→ Supplied records:
════════════════════

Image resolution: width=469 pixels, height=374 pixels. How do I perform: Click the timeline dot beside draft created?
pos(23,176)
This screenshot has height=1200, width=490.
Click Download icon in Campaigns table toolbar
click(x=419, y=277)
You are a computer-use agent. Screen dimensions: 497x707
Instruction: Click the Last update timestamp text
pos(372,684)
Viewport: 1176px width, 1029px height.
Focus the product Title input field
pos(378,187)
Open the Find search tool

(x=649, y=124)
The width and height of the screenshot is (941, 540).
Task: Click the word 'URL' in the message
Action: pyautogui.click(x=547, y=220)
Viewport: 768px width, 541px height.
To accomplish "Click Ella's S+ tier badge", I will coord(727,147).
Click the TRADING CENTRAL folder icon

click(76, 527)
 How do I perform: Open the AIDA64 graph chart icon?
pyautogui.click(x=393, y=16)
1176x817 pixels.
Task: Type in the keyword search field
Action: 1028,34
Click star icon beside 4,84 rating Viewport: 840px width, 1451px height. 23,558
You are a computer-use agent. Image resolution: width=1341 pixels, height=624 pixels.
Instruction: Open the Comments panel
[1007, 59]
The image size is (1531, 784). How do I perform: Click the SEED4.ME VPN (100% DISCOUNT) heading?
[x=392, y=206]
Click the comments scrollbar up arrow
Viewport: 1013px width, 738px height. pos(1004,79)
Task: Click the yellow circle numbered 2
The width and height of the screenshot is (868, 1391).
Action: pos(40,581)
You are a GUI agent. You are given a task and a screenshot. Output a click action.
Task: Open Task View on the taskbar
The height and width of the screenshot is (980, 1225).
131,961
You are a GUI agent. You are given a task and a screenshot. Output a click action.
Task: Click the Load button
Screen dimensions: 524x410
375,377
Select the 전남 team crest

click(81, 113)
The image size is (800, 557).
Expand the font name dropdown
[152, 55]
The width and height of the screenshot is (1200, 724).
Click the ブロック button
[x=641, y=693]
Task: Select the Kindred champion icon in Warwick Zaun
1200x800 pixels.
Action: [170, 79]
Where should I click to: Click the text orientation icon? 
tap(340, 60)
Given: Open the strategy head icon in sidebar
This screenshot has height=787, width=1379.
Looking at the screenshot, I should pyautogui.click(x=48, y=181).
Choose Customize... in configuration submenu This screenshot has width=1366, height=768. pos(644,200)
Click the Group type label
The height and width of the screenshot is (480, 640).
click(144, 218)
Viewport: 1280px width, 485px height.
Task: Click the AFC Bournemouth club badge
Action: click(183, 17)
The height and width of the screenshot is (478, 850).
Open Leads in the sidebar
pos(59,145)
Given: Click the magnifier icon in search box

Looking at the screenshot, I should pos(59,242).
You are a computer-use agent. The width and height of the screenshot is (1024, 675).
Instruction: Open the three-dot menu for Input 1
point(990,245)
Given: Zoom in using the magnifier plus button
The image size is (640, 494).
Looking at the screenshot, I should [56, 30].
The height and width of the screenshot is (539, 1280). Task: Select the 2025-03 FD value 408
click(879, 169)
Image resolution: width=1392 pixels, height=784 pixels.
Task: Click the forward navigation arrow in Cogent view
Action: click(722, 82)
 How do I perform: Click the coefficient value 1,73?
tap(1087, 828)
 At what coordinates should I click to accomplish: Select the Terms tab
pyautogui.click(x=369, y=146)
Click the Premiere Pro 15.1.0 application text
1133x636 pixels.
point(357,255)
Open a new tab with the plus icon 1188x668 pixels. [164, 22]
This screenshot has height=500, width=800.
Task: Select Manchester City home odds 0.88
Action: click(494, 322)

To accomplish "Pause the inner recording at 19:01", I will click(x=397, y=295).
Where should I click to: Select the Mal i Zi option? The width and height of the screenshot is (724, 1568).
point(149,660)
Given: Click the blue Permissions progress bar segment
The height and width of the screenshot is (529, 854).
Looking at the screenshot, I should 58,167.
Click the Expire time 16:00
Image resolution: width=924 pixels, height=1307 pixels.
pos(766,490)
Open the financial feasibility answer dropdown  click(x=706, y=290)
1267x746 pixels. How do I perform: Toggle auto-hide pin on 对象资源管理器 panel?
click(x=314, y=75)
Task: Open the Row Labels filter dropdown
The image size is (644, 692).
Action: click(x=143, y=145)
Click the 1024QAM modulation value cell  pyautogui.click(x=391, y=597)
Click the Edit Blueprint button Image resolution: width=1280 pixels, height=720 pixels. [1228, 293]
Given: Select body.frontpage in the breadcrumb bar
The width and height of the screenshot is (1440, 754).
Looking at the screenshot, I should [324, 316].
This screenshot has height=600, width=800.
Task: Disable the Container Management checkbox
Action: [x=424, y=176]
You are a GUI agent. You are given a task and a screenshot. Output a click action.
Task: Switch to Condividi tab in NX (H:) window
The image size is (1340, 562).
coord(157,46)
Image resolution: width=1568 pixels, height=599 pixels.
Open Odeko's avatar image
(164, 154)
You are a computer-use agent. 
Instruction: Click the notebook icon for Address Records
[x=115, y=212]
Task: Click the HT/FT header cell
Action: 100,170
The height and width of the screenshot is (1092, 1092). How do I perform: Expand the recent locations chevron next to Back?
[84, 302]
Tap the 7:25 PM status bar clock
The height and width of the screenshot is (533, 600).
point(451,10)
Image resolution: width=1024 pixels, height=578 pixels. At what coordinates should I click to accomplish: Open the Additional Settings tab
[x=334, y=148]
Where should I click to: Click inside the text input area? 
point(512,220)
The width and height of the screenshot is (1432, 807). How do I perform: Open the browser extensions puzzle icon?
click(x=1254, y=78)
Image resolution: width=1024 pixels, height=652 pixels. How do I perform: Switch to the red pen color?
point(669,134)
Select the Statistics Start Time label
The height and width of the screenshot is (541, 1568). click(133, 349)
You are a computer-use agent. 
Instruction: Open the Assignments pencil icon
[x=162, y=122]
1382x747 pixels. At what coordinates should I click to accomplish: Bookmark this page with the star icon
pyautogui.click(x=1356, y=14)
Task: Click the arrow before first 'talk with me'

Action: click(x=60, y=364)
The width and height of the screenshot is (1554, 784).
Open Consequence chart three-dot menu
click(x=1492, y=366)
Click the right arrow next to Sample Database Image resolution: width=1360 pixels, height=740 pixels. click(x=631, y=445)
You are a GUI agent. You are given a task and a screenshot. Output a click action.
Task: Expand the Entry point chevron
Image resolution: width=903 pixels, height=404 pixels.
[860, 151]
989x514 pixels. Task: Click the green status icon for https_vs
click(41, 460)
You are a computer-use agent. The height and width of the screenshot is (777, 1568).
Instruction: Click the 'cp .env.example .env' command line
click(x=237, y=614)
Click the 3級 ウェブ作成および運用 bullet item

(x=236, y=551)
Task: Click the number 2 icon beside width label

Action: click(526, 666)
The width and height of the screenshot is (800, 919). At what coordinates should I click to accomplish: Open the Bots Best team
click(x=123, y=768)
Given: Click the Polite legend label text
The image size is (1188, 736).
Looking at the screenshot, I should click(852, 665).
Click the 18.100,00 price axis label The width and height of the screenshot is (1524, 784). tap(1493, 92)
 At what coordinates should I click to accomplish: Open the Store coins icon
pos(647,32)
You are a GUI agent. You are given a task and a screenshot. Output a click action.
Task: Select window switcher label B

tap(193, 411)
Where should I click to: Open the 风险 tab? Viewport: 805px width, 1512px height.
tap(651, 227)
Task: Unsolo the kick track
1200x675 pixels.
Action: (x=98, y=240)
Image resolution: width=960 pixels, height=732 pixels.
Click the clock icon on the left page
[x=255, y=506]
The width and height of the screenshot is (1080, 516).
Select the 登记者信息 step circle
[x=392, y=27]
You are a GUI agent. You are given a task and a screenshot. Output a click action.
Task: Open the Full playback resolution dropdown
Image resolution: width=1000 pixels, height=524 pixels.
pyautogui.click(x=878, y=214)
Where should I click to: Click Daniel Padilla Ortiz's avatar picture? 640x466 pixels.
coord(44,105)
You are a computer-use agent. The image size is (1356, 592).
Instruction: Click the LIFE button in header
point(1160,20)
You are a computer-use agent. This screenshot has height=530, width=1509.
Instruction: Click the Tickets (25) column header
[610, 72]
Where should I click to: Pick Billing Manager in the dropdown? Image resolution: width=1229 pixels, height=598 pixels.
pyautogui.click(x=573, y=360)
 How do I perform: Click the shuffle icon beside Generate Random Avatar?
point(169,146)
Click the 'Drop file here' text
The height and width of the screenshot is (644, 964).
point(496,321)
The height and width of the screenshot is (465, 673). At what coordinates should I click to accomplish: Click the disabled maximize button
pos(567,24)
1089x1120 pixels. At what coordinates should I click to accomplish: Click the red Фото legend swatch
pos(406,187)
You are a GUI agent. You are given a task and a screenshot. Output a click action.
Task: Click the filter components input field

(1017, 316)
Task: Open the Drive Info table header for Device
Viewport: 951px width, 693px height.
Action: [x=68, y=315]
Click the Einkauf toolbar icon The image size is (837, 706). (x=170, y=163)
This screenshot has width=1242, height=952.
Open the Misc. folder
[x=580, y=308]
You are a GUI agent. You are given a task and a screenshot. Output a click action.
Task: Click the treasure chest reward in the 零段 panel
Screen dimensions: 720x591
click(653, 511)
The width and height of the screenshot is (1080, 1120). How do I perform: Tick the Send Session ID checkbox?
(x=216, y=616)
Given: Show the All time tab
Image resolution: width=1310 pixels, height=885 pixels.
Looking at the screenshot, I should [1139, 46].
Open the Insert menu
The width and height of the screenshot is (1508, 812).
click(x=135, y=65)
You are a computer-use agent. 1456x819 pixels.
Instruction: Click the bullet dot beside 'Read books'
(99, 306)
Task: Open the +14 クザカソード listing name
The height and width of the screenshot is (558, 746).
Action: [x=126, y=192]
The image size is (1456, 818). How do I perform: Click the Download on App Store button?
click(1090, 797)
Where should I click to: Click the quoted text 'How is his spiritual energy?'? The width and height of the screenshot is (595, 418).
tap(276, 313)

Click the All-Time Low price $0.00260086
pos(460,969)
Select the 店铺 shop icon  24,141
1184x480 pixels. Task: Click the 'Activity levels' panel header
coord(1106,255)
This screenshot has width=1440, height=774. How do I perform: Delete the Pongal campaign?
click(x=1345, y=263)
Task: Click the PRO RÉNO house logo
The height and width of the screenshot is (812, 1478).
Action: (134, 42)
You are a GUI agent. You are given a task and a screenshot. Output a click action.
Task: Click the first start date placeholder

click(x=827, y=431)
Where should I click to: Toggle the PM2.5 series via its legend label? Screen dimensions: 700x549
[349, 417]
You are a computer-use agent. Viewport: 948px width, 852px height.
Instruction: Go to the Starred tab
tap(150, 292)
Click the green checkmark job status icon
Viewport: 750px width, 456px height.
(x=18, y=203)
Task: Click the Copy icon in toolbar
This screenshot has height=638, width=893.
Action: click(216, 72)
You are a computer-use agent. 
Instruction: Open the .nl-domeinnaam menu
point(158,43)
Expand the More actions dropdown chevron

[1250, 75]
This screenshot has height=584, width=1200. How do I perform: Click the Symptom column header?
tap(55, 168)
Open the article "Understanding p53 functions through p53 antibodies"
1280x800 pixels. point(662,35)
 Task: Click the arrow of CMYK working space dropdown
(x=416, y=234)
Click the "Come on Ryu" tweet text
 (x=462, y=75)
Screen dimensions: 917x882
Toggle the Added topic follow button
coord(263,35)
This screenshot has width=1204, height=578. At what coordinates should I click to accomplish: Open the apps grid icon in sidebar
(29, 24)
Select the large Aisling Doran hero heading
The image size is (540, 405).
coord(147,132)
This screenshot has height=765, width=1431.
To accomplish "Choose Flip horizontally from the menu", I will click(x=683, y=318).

════════════════════

→ Assignment: Look over the material above and report each line holding "computer".

→ Exercise result:
You are a computer-use agent. Screen dimensions: 497x707
You are a computer-use agent. Image resolution: width=1341 pixels, height=624 pixels.
You are a computer-use agent. The width and height of the screenshot is (1024, 675).
You are a computer-use agent. 
You are a computer-use agent. 
You are a computer-use agent. The height and width of the screenshot is (777, 1568).
You are a computer-use agent. The image size is (1356, 592).
You are a computer-use agent. This screenshot has height=530, width=1509.
You are a computer-use agent. 1456x819 pixels.
You are a computer-use agent. Viewport: 948px width, 852px height.
You are a computer-use agent. 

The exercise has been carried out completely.